(Dataset entries)
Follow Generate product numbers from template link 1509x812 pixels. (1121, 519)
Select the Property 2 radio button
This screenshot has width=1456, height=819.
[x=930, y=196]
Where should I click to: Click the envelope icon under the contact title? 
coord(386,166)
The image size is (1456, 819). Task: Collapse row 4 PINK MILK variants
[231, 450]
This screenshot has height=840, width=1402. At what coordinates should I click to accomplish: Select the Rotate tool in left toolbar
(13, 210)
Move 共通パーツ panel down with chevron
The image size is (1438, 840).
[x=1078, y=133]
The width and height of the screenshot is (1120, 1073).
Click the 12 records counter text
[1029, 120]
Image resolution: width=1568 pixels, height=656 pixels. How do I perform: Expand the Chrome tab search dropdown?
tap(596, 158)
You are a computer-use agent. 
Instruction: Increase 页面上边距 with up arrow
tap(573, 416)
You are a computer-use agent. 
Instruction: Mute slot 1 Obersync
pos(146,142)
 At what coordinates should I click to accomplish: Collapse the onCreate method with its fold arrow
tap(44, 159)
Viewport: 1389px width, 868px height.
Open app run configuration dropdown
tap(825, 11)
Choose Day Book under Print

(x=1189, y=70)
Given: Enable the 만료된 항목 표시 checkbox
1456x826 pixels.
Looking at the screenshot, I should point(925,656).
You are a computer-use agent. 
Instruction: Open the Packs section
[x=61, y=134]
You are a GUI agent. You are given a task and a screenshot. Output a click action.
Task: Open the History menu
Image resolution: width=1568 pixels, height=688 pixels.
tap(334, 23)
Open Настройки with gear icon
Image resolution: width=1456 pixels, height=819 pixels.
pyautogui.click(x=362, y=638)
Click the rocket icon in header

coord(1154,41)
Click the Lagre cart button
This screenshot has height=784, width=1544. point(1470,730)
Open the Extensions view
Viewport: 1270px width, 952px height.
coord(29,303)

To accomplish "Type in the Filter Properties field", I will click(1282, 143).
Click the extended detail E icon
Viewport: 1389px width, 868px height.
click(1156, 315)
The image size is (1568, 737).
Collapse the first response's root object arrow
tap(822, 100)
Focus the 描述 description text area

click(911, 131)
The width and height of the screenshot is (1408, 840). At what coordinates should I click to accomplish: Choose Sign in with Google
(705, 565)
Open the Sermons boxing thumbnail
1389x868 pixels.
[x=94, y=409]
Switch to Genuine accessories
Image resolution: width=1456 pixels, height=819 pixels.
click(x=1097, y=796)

- WHAT YOU ARE ASKED TO DO: Please copy the data above in its entirety, exactly as written.

- TASK RESPONSE:
Follow Generate product numbers from template link 1509x812 pixels. (1121, 519)
Select the Property 2 radio button
This screenshot has width=1456, height=819.
[x=930, y=196]
Where should I click to: Click the envelope icon under the contact title? 
coord(386,166)
The image size is (1456, 819). Task: Collapse row 4 PINK MILK variants
[231, 450]
This screenshot has height=840, width=1402. At what coordinates should I click to accomplish: Select the Rotate tool in left toolbar
(13, 210)
Move 共通パーツ panel down with chevron
The image size is (1438, 840).
[x=1078, y=133]
The width and height of the screenshot is (1120, 1073).
Click the 12 records counter text
[1029, 120]
Image resolution: width=1568 pixels, height=656 pixels. How do I perform: Expand the Chrome tab search dropdown?
tap(596, 158)
You are a computer-use agent. 
Instruction: Increase 页面上边距 with up arrow
tap(573, 416)
You are a computer-use agent. 
Instruction: Mute slot 1 Obersync
pos(146,142)
 At what coordinates should I click to accomplish: Collapse the onCreate method with its fold arrow
tap(44, 159)
Viewport: 1389px width, 868px height.
Open app run configuration dropdown
tap(825, 11)
Choose Day Book under Print

(x=1189, y=70)
Given: Enable the 만료된 항목 표시 checkbox
1456x826 pixels.
Looking at the screenshot, I should point(925,656).
You are a computer-use agent. 
Instruction: Open the Packs section
[x=61, y=134]
You are a GUI agent. You are given a task and a screenshot. Output a click action.
Task: Open the History menu
Image resolution: width=1568 pixels, height=688 pixels.
tap(334, 23)
Open Настройки with gear icon
Image resolution: width=1456 pixels, height=819 pixels.
pyautogui.click(x=362, y=638)
Click the rocket icon in header

coord(1154,41)
Click the Lagre cart button
This screenshot has height=784, width=1544. point(1470,730)
Open the Extensions view
Viewport: 1270px width, 952px height.
coord(29,303)

To accomplish "Type in the Filter Properties field", I will click(1282, 143).
Click the extended detail E icon
Viewport: 1389px width, 868px height.
click(1156, 315)
The image size is (1568, 737).
Collapse the first response's root object arrow
tap(822, 100)
Focus the 描述 description text area

click(911, 131)
The width and height of the screenshot is (1408, 840). At what coordinates should I click to accomplish: Choose Sign in with Google
(705, 565)
Open the Sermons boxing thumbnail
1389x868 pixels.
[x=94, y=409]
Switch to Genuine accessories
Image resolution: width=1456 pixels, height=819 pixels.
click(x=1097, y=796)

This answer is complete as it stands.